Objetivo 1: No ensaio sobre Luanda Beira Bahia, qual editora publicou a edição do romance que o autor consultou?
Objetivo 2: Dê a continuação do ensaio sobre Luanda Beira Bahia a partir do ponto em que ele termina.

=== Trecho citado ===

Lucas Tenório
Luanda Beira Bahia – Tradição (Africanidade) e Colonização
Em Luanda Beira Bahia, de Adonias
Filho (Editora Bertrand Brasil S.A., 13ª edição, 1991), temos um
romance de ficção, se não de costumes, muito mais de anseios,
inquietações e pulsões existenciais. No intertexto de realidades
africanas ou africanizadas (afrodescendentes) da obra, as
personagens projetam-se em perspectivas histórico-vivenciais de
“terra”, em projetos e movimentos telúricos de manutenção e
superação – talvez – de tradições e (con)tradições. Vem disso a
multiplicidade? pergunta-se. Ou seria o próprio livro o monumento a
uma grande, celebrada e hegemônica Tradição?
Percebi na fala de Adonias Filho a
reescritura redimensionada, e (relativamente) reposicionada –
refundada -, da saga da colonização portuguesa em terras “lusodescendentes”:
brasileiras (Bahia), angolanas (Luanda) e moçambicanas (Beira) –
nesta última de forma dedutiva. Observamos no arranjo da narrativa,
na constituição ideológica do entrecho do livro e das personagens,
uma linha mestra, talvez também psicanalítica, de sobrevalorização
do “português”, não muito sutilmente diluída na prevalência do traço
étnico, disseminador, luso. Uma lembrança/associação metonímica
relativamente esmaecida e repintada do acento “valente”, civilizado,
universal, superior (europeu), incorporador e desbravador do “homem”

=== Amostra de dados ===

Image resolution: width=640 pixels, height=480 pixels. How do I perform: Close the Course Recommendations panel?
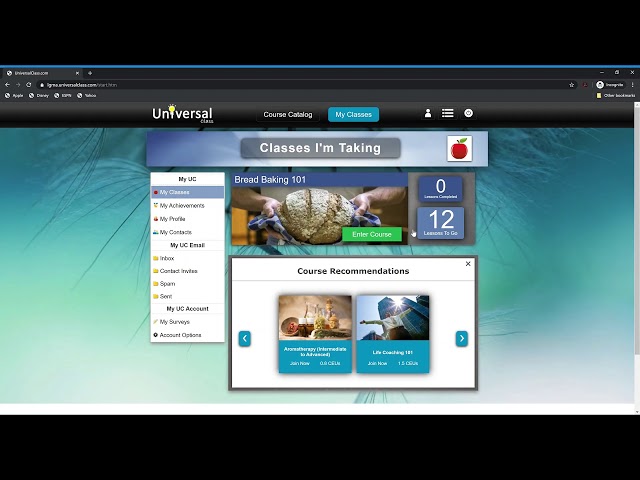[x=468, y=264]
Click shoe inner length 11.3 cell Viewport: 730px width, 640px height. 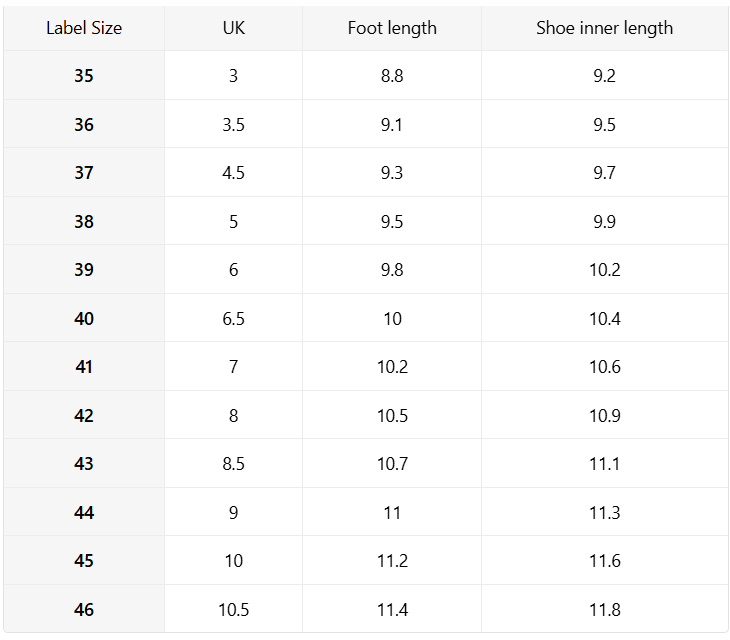coord(604,513)
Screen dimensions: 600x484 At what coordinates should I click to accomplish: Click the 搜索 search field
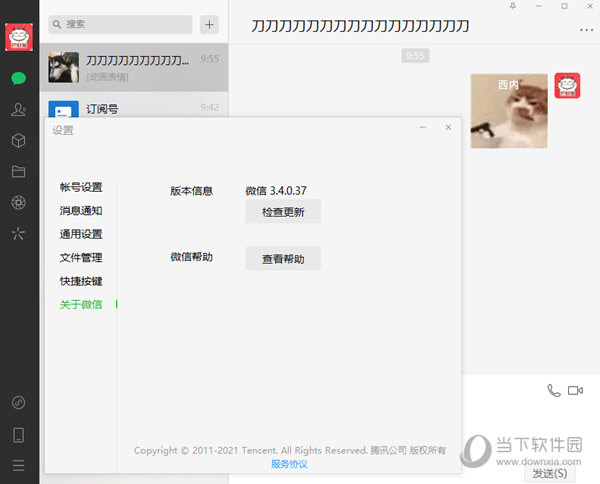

===

Resposta 1: Editora Bertrand Brasil S.A.

Resposta 2:
colonizador, não especificamente da “cultura” (lato sensu)
colonizadora em si, coisa que o autor não põe materialmente em
relevo, a não ser quando do reconhecimento sub-reptício da
confrontada inferioridade das culturas mestiças dos três estados
colonizados, verbis:
“O mar levava os homens para muito longe. Voltavam alguns, quando
voltavam, e outros desapareciam como se morressem.(...) Tinham que
ir e iam como enfeitiçados. O resto do sangue português, talvez,
cedo fervendo nas areias de Pontal [próximo a Ilhéus, Bahia] e
dentro das cabanas dos pescadores (...) O Sardento, agora, era um
deles.” (p. 7) (Grifos meus.)
“Jamais esqueceria o que ouvira sobre o pai, a quem não
conhecera, menos de um ano tendo vivido no Quibala [Luanda, Angola].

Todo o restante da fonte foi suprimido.